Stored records
╭──

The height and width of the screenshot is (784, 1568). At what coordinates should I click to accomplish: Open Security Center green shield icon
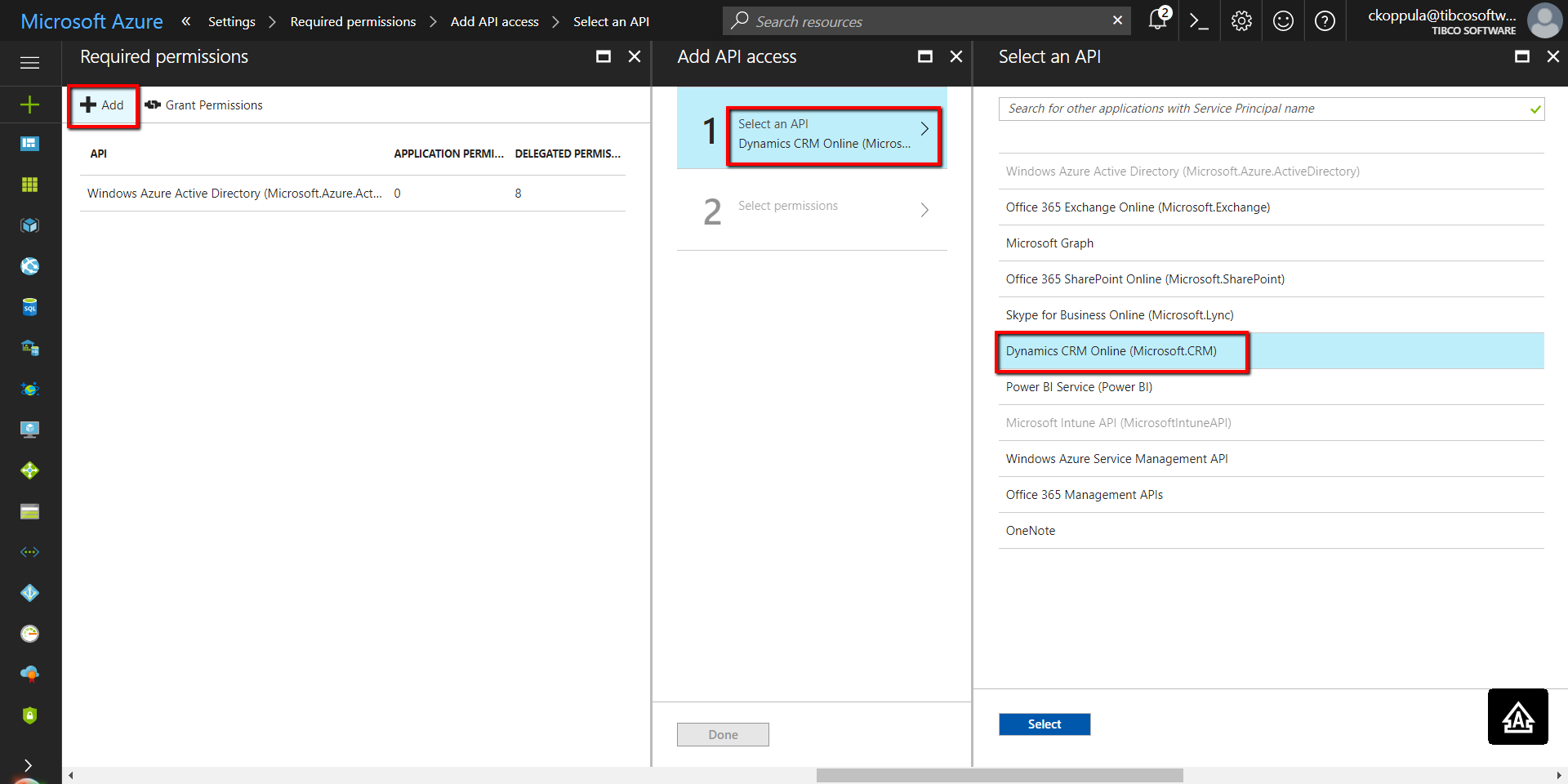pos(30,715)
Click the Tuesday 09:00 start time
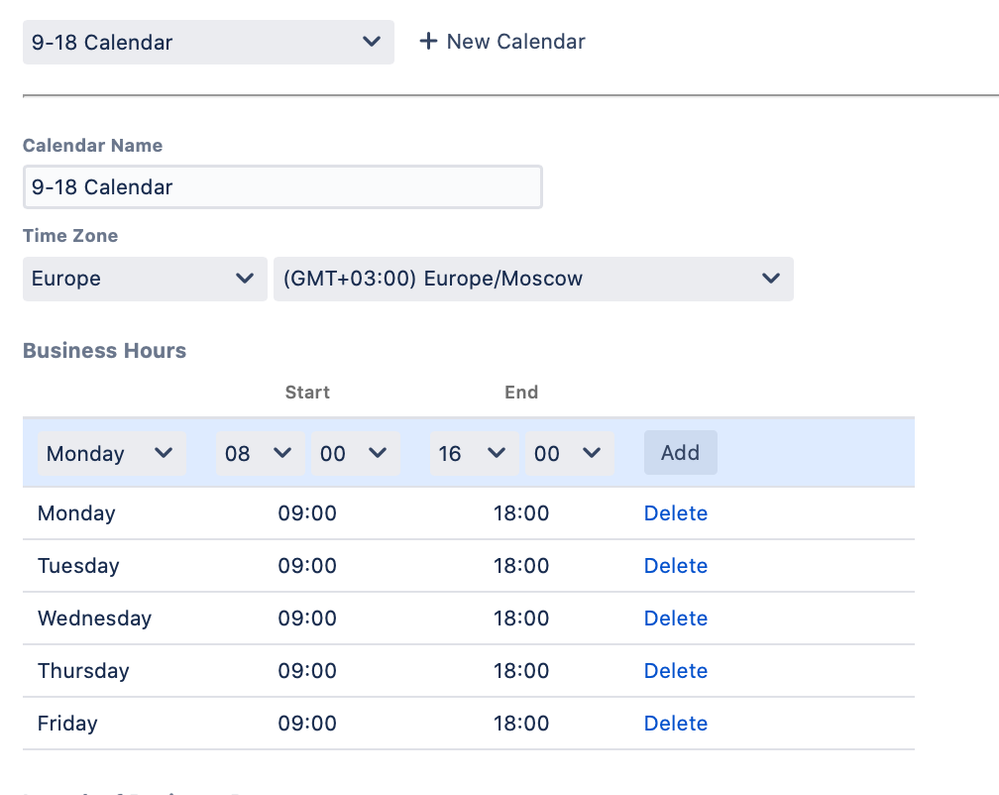 coord(307,566)
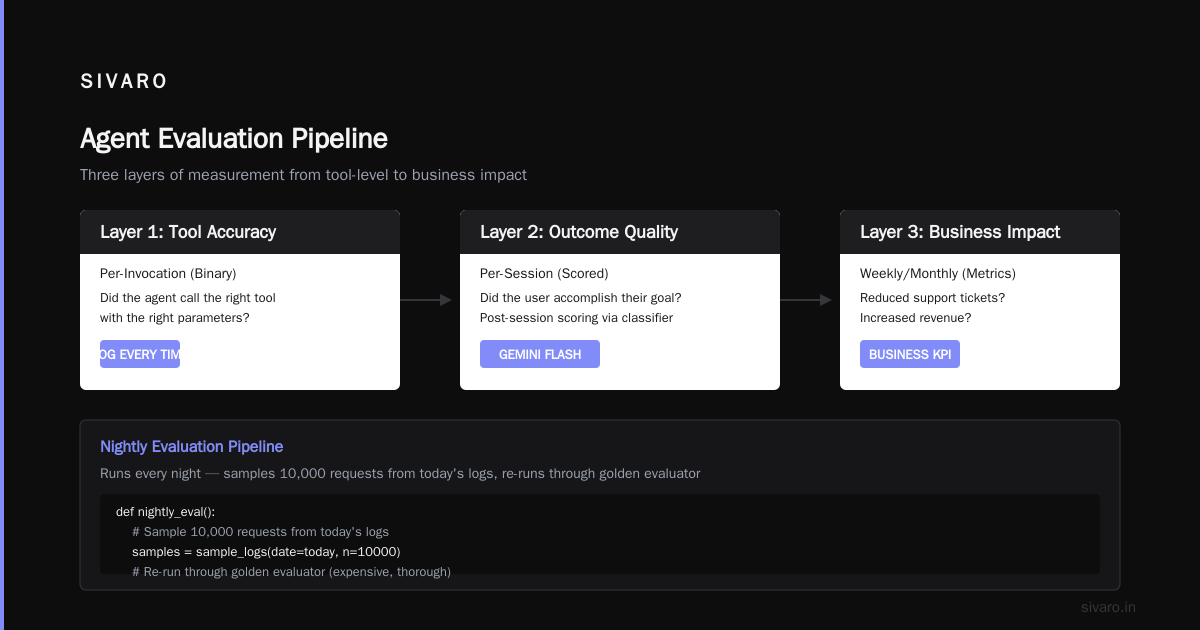Click the Business KPI badge
Viewport: 1200px width, 630px height.
click(x=910, y=354)
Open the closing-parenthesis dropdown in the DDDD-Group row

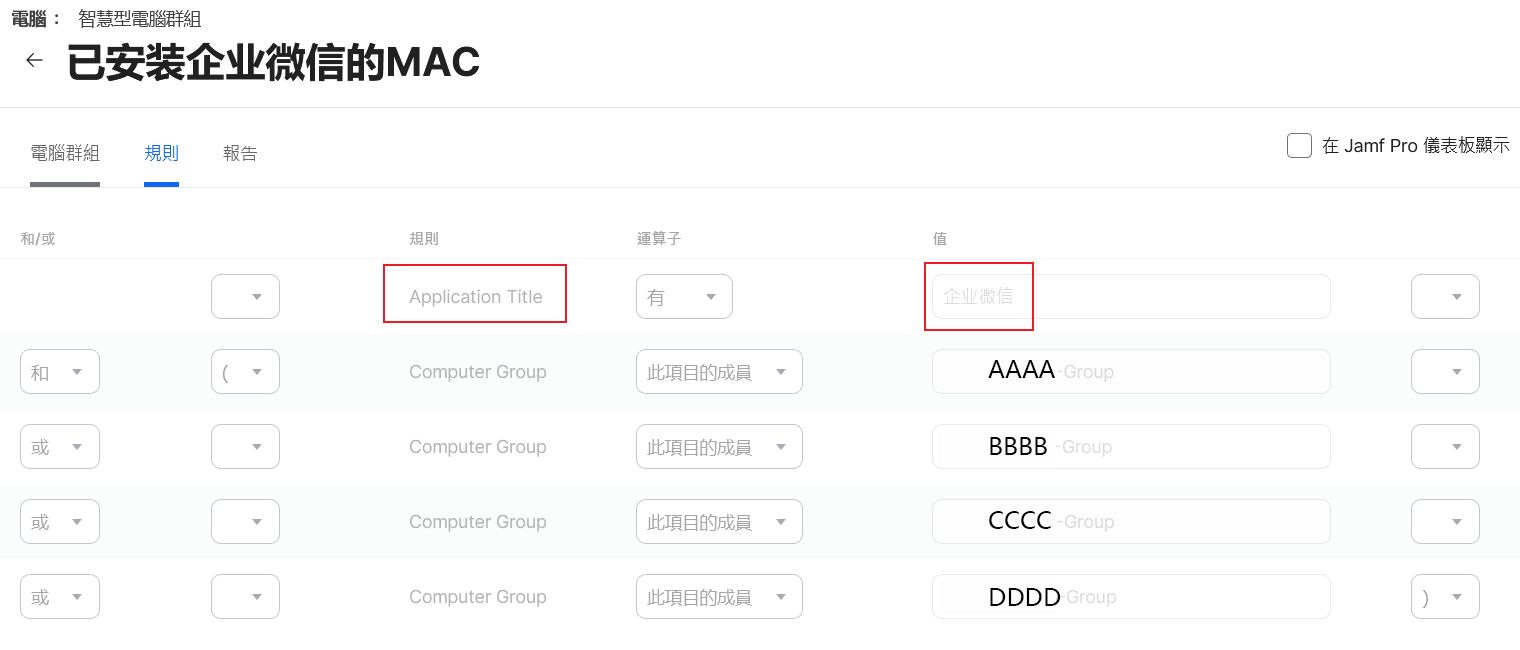1445,597
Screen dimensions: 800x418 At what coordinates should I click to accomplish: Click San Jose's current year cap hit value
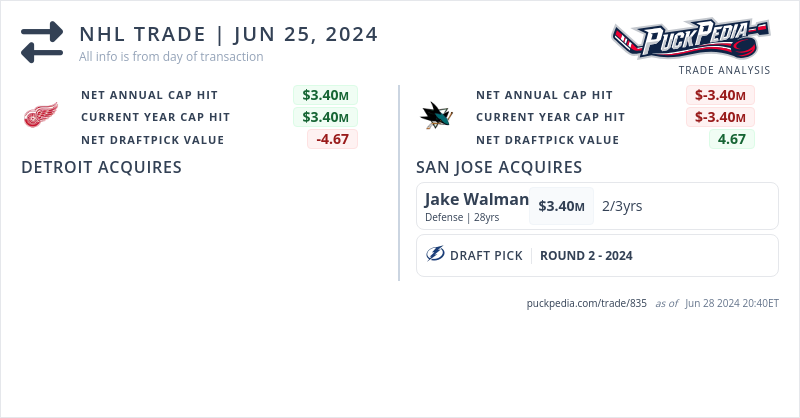point(720,117)
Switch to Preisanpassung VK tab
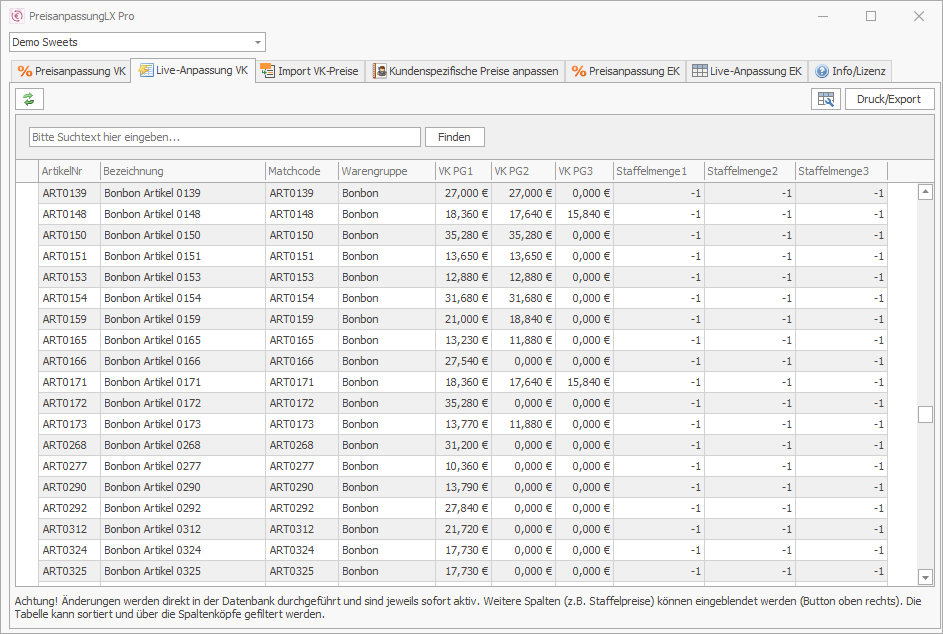 [72, 72]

╰──

Prompt
Give back, exactly and with nothing added, the lines from the line with "Open the closing-parenthesis" through the final line of the data, both included; leave pictures out.

Task result
Open the closing-parenthesis dropdown in the DDDD-Group row

1445,597
Screen dimensions: 800x418 At what coordinates should I click to accomplish: Click San Jose's current year cap hit value
point(720,117)
Switch to Preisanpassung VK tab
 [72, 72]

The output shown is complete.